At Valve's yearly DOTA 2 tournament - The International - an artificial intelligence beat one of the world's best players in a pair of one-on-one matches. The bot, which is the work of Elon Musk-backed startup OpenAI, had already beaten some of the game's top players before adding Danylo "Dendi" Ishuti to its list of conquests.

Engineers said the AI mastered DOTA 2 by playing games against itself, called "learned bot behavior," allowing it to acquire techniques like last hitting and raze faking.

"We've coached it to learn just from playing against itself," said OpenAI researcher Jakub Pachocki. "So we didn't hard-code in any strategy, we didn't have it learn from human experts, just from the very beginning, it just keeps playing against a copy of itself. It starts from complete randomness and then it makes very small improvements, and eventually it's just pro level."

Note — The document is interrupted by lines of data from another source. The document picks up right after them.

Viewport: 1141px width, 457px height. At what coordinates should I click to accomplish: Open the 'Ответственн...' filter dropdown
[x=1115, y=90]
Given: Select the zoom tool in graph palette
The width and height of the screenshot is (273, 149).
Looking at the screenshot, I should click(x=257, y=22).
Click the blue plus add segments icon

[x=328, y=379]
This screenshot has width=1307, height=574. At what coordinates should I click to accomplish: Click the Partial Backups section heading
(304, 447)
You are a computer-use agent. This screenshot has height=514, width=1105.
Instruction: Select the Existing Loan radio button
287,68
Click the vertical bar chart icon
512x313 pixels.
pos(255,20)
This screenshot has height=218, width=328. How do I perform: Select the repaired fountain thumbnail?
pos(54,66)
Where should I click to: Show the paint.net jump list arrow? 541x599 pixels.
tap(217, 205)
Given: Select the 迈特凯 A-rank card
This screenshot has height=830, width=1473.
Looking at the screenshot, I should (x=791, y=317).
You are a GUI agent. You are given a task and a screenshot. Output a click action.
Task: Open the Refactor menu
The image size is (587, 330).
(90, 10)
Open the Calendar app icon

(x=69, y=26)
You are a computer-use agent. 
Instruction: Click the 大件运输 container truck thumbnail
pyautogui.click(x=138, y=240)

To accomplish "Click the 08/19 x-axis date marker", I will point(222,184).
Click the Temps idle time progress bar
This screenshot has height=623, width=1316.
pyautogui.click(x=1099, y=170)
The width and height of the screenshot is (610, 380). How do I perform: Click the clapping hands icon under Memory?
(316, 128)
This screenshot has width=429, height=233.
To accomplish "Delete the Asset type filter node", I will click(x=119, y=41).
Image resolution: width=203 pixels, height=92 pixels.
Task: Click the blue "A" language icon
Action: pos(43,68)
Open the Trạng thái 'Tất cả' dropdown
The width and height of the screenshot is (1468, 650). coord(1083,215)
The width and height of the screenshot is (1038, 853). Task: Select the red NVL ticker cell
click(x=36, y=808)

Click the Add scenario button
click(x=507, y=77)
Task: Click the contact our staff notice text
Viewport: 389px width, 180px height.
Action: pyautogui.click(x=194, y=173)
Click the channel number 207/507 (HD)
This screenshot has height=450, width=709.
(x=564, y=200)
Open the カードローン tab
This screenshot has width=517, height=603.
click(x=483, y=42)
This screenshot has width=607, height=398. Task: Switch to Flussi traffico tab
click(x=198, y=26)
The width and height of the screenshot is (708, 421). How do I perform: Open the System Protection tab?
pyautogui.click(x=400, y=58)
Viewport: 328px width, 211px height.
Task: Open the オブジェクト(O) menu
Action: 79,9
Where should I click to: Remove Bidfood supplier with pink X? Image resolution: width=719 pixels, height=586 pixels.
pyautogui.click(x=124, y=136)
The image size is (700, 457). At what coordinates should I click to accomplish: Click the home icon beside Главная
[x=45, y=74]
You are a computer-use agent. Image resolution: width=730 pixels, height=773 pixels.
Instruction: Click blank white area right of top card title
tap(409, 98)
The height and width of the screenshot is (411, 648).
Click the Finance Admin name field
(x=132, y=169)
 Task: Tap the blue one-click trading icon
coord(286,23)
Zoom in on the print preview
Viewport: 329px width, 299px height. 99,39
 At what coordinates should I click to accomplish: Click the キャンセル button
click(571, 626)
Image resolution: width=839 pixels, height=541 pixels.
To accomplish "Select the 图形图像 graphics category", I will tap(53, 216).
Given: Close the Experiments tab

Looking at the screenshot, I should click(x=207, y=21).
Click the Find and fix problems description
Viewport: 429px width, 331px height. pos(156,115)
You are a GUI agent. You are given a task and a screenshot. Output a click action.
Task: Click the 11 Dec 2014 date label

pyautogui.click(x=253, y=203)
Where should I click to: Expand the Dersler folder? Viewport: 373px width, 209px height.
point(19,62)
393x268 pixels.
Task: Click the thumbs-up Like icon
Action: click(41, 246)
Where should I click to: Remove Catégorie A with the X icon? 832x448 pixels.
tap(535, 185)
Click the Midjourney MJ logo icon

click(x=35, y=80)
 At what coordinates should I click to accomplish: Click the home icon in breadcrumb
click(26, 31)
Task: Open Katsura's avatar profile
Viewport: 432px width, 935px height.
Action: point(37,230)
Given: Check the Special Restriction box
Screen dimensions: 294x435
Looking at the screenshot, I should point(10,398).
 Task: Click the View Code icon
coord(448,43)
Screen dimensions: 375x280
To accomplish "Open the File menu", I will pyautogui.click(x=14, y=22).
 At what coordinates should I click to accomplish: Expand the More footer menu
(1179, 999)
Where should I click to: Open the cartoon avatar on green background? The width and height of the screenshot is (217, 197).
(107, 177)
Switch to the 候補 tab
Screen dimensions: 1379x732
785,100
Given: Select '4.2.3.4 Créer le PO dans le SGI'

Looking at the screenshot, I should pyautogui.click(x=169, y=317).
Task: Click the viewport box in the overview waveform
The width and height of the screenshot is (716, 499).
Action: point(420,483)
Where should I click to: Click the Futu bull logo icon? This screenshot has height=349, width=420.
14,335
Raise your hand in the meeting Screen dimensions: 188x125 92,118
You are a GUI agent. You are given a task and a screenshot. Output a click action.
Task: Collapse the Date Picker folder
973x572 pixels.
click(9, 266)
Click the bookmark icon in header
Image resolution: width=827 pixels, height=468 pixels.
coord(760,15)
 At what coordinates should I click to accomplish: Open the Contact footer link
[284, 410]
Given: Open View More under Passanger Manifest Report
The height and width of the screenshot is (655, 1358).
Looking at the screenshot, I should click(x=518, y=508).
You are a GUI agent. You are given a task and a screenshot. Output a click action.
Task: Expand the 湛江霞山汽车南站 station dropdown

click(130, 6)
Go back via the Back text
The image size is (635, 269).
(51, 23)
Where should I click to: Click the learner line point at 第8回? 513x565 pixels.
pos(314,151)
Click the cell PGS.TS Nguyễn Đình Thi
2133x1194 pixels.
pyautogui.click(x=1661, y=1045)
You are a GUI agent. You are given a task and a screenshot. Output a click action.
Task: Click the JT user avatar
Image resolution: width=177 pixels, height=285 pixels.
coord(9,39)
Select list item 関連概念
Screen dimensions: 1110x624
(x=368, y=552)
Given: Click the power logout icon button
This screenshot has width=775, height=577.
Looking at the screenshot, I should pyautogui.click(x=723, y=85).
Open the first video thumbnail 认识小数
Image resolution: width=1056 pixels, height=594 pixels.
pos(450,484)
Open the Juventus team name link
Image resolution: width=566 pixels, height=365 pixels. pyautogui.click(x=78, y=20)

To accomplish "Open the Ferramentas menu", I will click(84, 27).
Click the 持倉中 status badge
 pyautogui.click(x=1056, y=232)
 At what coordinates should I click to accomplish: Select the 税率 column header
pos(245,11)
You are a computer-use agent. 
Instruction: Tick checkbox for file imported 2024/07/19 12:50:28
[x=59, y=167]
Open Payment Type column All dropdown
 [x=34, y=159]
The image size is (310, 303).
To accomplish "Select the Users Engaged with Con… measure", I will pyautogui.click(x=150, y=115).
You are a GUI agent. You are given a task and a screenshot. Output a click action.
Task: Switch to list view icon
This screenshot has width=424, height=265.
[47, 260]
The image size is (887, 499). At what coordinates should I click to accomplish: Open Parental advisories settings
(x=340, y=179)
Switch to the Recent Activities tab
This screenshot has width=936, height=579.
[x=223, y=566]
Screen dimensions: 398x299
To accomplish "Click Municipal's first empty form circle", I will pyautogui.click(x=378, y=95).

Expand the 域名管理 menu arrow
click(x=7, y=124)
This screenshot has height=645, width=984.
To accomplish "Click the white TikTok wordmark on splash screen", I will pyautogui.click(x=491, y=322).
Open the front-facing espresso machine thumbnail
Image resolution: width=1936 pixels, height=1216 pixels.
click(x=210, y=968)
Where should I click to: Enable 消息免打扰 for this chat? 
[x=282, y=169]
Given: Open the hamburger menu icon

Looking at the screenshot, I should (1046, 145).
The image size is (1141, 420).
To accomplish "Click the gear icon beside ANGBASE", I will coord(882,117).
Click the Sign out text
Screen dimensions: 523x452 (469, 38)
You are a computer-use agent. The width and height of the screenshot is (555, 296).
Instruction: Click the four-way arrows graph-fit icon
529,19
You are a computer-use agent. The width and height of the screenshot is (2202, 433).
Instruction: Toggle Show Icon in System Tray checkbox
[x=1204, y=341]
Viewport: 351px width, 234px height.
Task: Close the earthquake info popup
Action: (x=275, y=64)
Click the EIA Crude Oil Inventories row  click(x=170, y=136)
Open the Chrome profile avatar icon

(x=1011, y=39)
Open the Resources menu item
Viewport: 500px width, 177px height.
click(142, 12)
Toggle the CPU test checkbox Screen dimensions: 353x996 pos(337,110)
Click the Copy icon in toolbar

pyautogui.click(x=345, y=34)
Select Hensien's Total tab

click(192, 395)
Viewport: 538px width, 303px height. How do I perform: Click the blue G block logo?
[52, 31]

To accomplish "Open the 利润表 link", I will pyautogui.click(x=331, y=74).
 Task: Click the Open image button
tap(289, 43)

OpenAI's intelligence was able to beat regular DOTA 2 bots after an hour of learning. Reaching a level where it could beat pros like Dendi took just two weeks.

The exhibition match was supposed to be a best-of-five series, but Dendi threw in the towel after the AI scored a kill early during the second game. "I'm giving up," he said. "I don't think I'm getting it back. It's over."

While these 1-on-1 matches aren't as complex as regular DOTA 2 games, OpenAI's next step is for a full team of its bots to play in 5-vs-5 matches against the pros. Ultimately, it wants to mix the AI together with humans in a single team.

The OpenAI initiative is a non-profit dedicated to advancing artificial intelligence in a way that benefits humanity. It's gained financial support from the likes of Amazon Web Services, Sal Altman, and Elon Musk, who is constantly warning us about the risks of AI.

The Tesla boss celebrated the DOTA 2 victory on Saturday, tweeting that eSports are much more complex than games like chess and Go. He followed this up with another tweet that warned AI was "vastly" more dangerous than North Korea.